Return, with no changes, the lines starting at the one that contains "Clear formatting with the Tx icon" and ending with the last of the rows, including both ends.
[BEGIN DATA IN THIS EXERCISE]
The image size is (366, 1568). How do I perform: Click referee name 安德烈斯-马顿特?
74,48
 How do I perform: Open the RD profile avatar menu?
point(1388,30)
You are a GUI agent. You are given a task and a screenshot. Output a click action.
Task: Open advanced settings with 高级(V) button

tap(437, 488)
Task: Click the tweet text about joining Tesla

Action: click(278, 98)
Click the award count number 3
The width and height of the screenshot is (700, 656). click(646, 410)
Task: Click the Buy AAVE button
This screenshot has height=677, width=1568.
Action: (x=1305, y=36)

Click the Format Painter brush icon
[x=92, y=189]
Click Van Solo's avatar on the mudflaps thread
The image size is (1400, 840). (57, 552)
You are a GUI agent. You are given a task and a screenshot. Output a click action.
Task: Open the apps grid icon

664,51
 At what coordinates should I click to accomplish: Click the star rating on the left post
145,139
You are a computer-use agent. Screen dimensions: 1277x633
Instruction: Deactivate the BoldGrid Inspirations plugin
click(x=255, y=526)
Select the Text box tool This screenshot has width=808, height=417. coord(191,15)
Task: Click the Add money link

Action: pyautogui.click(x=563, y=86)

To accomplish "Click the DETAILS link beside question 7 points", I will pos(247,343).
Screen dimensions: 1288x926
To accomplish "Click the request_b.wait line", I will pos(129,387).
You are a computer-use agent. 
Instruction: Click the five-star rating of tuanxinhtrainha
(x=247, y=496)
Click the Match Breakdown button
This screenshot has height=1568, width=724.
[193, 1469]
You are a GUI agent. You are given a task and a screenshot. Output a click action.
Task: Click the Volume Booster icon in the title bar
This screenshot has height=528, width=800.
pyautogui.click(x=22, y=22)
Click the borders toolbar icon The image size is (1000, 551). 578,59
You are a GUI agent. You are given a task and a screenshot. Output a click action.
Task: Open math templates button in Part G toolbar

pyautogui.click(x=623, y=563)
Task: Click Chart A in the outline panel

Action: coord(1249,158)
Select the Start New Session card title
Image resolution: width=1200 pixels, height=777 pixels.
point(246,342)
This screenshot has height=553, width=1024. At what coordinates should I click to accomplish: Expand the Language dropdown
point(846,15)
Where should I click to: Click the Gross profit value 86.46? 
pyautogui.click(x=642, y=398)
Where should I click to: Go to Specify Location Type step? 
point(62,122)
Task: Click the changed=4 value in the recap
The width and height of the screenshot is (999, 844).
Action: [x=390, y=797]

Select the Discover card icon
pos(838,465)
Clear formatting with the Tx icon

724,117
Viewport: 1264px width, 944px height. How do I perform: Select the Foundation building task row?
[END DATA IN THIS EXERCISE]
(EXERCISE RESPONSE):
Clear formatting with the Tx icon

724,117
Viewport: 1264px width, 944px height. How do I perform: Select the Foundation building task row?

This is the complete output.